(EXERCISE PROMPT)
Please find all lines in the data that hold the string "dropdown" and copy them.

Segment Start: RECORDS

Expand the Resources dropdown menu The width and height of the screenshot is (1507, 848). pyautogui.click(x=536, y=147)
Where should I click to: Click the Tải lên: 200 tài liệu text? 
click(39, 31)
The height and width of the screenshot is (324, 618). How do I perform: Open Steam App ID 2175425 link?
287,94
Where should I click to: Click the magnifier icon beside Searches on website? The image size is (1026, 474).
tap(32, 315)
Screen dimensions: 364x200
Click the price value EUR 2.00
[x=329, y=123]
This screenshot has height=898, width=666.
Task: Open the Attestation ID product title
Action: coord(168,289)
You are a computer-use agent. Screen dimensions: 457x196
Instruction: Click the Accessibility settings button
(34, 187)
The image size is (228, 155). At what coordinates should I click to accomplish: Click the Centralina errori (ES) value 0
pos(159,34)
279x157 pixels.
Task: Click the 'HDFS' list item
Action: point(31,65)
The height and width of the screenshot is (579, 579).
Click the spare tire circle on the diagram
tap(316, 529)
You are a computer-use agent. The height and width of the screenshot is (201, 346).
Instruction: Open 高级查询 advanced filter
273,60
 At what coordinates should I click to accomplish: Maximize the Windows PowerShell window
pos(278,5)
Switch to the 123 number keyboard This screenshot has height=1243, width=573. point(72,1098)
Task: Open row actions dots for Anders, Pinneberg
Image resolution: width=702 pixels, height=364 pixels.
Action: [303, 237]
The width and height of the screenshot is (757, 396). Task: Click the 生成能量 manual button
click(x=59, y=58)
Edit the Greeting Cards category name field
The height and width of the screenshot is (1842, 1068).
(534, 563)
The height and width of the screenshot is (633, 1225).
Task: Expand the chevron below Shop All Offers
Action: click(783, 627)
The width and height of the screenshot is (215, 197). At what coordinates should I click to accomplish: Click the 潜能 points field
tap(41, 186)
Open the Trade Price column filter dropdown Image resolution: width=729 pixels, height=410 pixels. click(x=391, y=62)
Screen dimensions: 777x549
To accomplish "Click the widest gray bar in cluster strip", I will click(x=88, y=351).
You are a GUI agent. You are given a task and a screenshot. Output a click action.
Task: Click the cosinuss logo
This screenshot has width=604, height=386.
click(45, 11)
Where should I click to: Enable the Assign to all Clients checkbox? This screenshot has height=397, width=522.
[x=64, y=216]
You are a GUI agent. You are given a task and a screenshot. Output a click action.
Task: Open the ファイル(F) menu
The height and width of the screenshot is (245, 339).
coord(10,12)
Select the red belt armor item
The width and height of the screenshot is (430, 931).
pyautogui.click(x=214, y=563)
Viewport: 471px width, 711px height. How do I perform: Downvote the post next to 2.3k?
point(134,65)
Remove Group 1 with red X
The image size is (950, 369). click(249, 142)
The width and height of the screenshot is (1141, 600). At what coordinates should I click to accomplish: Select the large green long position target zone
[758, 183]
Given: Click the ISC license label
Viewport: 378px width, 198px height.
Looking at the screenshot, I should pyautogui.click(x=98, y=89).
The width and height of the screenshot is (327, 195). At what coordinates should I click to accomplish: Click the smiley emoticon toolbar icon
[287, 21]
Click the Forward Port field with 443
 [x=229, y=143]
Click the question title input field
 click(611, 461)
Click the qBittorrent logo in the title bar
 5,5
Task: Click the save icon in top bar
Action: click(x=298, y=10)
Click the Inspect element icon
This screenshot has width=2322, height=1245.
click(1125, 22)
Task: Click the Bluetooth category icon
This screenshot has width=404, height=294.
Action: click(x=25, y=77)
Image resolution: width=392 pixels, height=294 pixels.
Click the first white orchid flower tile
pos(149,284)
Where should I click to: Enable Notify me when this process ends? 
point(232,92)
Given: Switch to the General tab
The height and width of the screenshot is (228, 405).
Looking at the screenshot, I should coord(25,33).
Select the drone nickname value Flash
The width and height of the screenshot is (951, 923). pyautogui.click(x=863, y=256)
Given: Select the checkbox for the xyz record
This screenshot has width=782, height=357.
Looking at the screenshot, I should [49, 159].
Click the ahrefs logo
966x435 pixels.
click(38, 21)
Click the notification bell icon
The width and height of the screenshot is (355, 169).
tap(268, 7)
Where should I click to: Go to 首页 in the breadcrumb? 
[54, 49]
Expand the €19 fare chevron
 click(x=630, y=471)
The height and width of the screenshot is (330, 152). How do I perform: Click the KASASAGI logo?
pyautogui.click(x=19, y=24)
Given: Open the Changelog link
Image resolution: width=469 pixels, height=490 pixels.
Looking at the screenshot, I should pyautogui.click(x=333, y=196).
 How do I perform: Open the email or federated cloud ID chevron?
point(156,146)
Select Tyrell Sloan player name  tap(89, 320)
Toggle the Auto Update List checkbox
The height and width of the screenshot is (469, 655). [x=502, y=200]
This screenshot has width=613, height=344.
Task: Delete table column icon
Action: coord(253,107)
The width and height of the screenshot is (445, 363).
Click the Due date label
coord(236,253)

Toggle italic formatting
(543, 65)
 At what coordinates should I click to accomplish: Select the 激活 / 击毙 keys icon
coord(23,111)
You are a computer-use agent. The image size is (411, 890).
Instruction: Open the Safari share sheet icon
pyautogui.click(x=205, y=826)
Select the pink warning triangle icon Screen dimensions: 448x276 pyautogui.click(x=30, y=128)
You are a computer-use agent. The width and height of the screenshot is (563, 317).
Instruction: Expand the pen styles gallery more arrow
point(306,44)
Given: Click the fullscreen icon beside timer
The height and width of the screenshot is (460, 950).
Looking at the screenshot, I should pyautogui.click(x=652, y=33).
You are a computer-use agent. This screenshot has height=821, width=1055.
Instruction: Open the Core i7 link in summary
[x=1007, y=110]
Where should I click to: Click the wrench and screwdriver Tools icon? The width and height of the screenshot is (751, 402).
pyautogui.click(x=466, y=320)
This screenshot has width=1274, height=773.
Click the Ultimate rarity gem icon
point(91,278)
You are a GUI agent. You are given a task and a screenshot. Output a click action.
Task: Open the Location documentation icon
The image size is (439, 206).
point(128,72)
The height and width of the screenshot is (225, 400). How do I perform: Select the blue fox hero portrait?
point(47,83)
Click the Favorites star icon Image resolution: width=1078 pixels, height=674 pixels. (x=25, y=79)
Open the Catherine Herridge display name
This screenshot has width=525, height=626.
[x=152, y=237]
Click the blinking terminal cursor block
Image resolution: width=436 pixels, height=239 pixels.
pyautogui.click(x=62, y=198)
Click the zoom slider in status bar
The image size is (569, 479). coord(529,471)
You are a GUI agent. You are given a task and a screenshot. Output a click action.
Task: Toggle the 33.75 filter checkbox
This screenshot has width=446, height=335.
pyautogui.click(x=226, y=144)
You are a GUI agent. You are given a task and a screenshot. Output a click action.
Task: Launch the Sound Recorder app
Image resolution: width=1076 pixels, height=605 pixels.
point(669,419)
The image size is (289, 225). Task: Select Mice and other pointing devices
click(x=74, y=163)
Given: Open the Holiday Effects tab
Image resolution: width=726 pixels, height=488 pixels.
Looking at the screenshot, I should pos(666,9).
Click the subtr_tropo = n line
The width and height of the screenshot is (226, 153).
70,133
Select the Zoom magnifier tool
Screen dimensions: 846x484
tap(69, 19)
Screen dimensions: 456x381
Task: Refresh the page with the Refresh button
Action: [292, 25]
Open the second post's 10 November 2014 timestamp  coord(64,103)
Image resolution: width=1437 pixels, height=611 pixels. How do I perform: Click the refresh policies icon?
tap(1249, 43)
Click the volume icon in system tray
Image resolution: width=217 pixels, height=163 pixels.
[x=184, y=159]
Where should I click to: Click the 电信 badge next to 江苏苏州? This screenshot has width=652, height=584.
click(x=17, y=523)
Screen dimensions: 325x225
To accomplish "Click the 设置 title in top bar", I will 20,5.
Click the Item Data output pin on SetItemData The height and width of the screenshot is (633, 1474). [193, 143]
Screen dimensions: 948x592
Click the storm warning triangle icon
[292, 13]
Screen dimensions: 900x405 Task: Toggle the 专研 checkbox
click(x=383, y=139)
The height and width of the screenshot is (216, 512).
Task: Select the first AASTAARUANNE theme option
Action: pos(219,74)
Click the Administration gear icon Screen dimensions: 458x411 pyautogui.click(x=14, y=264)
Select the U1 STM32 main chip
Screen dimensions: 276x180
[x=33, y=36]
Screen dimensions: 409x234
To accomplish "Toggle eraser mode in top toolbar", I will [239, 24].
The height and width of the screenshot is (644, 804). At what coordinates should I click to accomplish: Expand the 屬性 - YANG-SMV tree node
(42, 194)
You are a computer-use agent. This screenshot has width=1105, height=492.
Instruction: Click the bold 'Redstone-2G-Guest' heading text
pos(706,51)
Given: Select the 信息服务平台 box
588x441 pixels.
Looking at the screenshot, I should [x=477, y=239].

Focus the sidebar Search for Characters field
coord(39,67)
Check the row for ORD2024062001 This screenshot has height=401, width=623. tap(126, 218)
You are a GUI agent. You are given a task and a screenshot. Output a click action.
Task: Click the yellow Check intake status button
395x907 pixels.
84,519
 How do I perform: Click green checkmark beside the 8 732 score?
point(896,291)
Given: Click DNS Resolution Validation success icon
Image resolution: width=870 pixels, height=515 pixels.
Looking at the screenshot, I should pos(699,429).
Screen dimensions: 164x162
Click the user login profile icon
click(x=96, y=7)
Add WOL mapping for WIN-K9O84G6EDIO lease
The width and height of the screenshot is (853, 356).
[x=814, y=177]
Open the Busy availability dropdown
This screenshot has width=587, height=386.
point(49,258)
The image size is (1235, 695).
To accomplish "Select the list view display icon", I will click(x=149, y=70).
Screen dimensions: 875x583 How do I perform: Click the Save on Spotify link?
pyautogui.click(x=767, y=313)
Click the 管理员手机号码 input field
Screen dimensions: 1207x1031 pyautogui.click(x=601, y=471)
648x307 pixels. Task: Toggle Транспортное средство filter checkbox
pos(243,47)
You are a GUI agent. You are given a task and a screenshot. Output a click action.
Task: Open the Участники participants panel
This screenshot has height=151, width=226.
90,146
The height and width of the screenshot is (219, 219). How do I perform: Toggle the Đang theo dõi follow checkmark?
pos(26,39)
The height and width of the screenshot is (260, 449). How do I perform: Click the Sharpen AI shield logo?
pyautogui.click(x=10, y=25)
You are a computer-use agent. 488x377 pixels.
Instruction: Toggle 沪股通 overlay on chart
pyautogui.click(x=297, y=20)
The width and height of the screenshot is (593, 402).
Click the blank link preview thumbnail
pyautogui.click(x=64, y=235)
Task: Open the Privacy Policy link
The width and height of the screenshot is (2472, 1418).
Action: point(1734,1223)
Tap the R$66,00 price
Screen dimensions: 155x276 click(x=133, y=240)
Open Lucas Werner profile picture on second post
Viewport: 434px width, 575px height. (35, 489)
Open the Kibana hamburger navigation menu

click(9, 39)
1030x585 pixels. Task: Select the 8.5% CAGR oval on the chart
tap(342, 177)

Segment End: RECORDS

(ANSWER TO THE EXERCISE)
Expand the Resources dropdown menu The width and height of the screenshot is (1507, 848). pyautogui.click(x=536, y=147)
Open the Trade Price column filter dropdown Image resolution: width=729 pixels, height=410 pixels. click(x=391, y=62)
Open the Busy availability dropdown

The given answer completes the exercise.